◆ **TEXTE RETENU**:
◆ ◆ ◆ ◆ ◆
<Tribune Libre>

DS des villes, DS des champs, par Paul

J’ai eu l’occasion de parcourir les échanges Province – Paris entre les distingués membres du Cescqual et du Pallas Club de France. Reconnaissons que ces messieurs témoignent d’une incontestable aisance de la plume et d’une certaine verve. Même si ça vire parfois à des concours dignes de chambrées militaires genre celui qui a la plus belle verve, rendez-vous au métro Vavin. Passons. Ce qui m’amuse dans ces échanges, c’est que je suis moi-même passé de la DS urbaine à la DS campagnarde.

Place aux souvenirs.
◆ ◆ ◆ ◆ ◆
◆ **LIGNES DE DONNÉES**:
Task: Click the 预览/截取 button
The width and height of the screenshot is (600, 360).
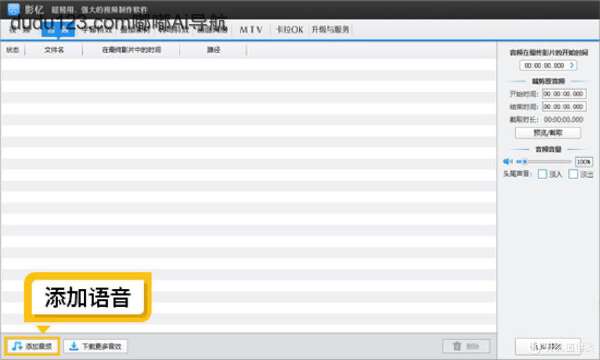Action: point(548,133)
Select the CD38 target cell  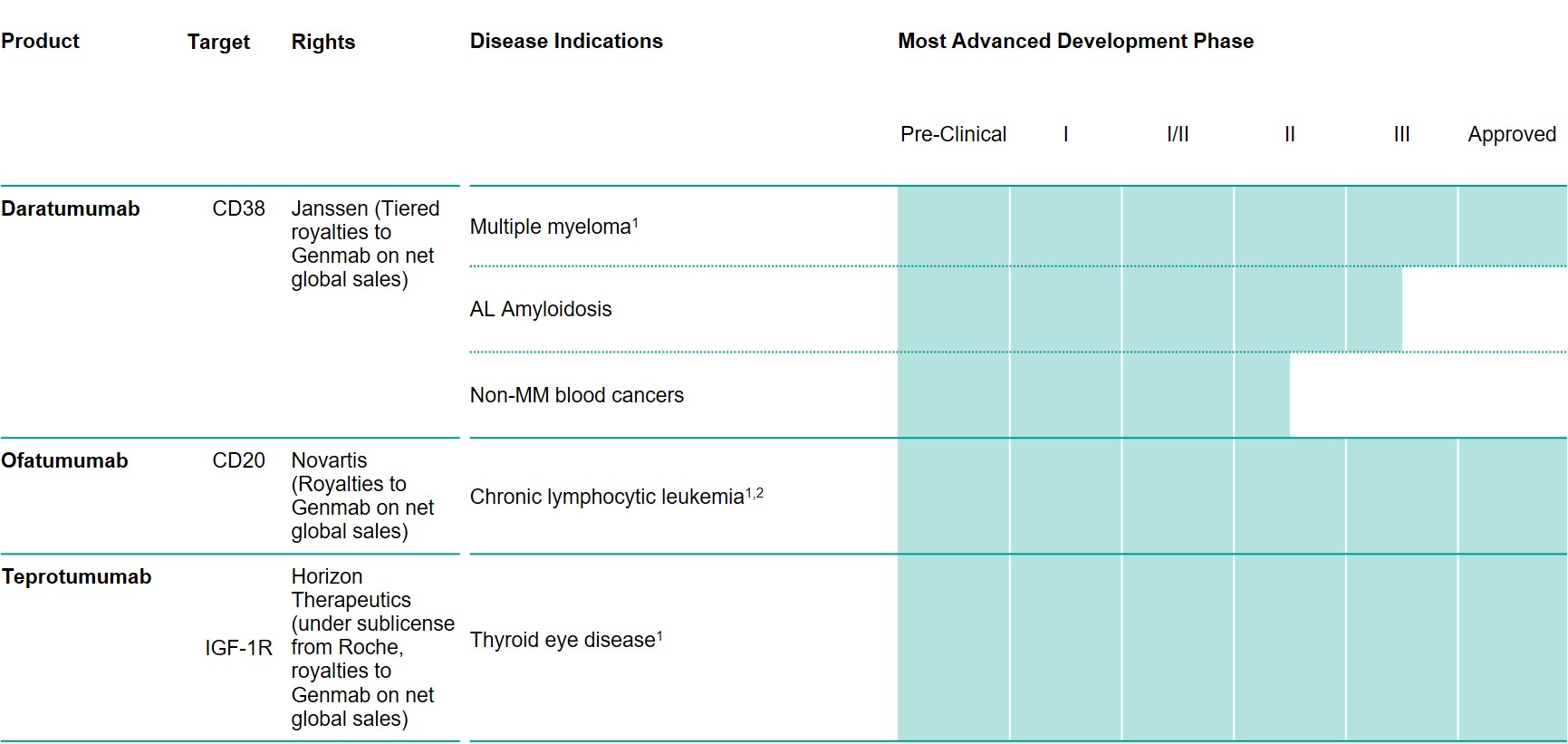(x=238, y=209)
◆ ◆ ◆ ◆ ◆
◆ **CONSIGNE**:
Dans le texte retenu, relevez toutes les expressions où « DS » est suivi d'un adjectif ou d'un complément.

◆ **RÉPONSE COMPLÈTE**:
- DS des villes
- DS des champs
- DS urbaine
- DS campagnarde